No play more typified playmaking the 5-11, 186-pound Edwards provides as the third safety in spread defense packages than this one.
"That wasn't his guy they were throwing to and he made up ground flipping his hips and covering ground with his long legs intercepting the pass," Tommy Tuberville said. "It's good to know he's going to be back for three years. A safety you can count on playing the middle."
The surprise comes in Edwards touching the field so soon. Few expected this inexperienced converted wide receiver from Middletown to be a factor, or even much more than a difficult redshirt decision upon his arrival. Yet, he caught coaches eyes in the spring and preseason, including a scrimmage where he hauled in two interceptions.
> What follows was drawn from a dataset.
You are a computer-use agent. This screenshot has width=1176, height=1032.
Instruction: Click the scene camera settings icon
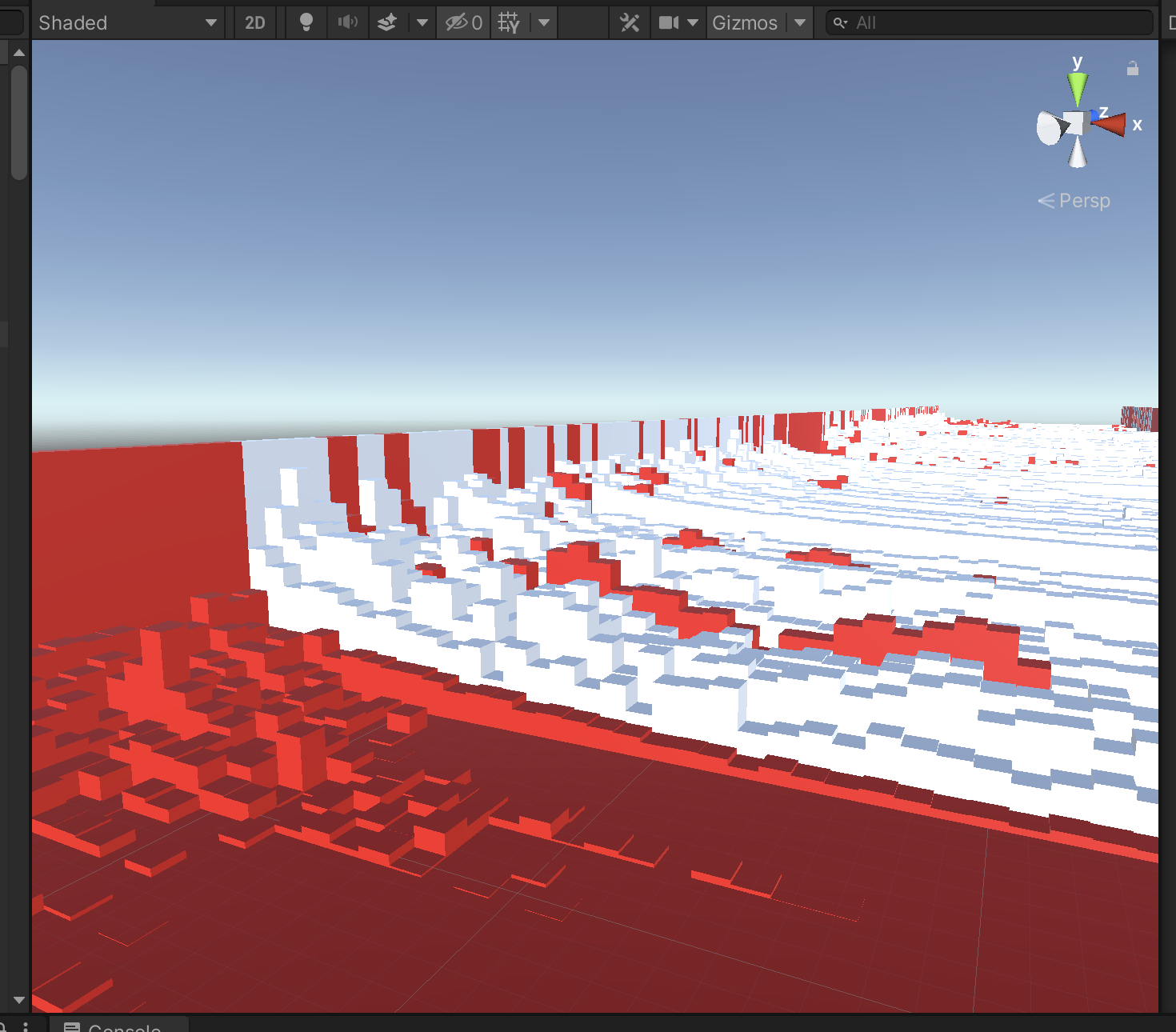pyautogui.click(x=669, y=22)
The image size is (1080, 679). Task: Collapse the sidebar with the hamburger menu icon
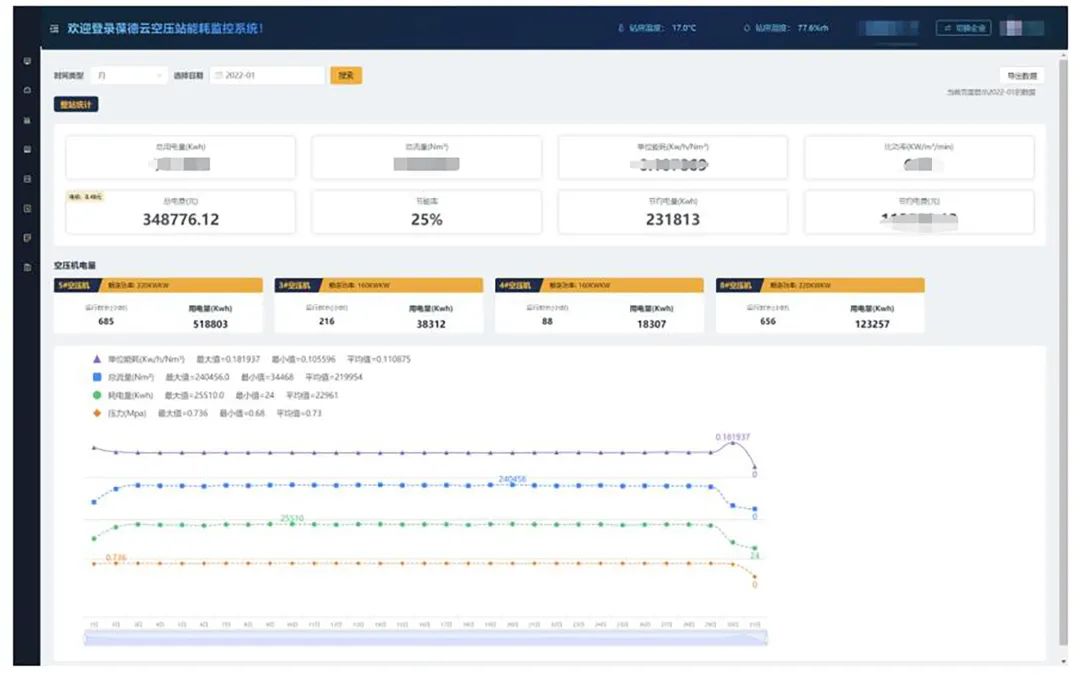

Suddenly, the expectation changed.
"Right after spring ball when we had the break (defensive backs coach Steven Clinkscale) and coach Tuberville both sat me down and said I was going to be in the rotation, I'd be fighting for a starting position," he said. "That right that made me aware I might have to play and start and I'm going to have to get on my game."
Inserted as a starter for the first time against Northwestern State Edwards grabbed his first career interception. The last two weeks he returned to the same spot in the starting lineup and continues to earn the trust of coaches and teammates alike.
He's now fifth on the team in tackles (21) and has a pass breakup and forced fumble to go with his two picks.
"I've always been in a position where we are going to play our best players and the guys that are doing all the things right on and off the field," Clinkscale said. "It's not my first time starting true freshman. I am not scared at all to do it and Zach kind of helps that because he's a lot more mature then your usual freshman and handles the responsibility very well."
Not without criticism, of course. Every Tuesday Tuberville and company challenge Edwards with tackling drills on the sled and perfecting pursuit angles. As with many receivers, he's still adapting to physicality and the tendency to always attempt the big play.
Clinkscale preaches not being afraid to execute the job and pass on the highlight interception attempt. All will come with time, but Edwards owns plenty of it.
"He's got a lot to learn, he makes a lot of mistakes in the game," Tuberville said. "Through the first six games I've been very surprised how he's picked up what we are doing."
After each game, the first conversation goes to his mother and a second usually to close friend and former Middletown teammate Cody Quinn, a sophomore corner at Kentucky.
At home games mom talks near the field, if away a phone call will suffice. Originally, the excitement would span on and on as the two relived his opportunities. Now, they've drawn a little shorter each week as his playmaking shifts from surprising to standard.
Still hard to believe this former receiver from Middletown broke out as the current star of this freshmen class, but with every play like the one against Temple, his arrival becomes more believable.
"It's been a wild ride," Edwards said. "It's a lot of hard work put into it. I knew it would be hard picking it up, only played one year as a safety so I knew it was going to be hard. I just kept pushing and keeping the faith I could do it."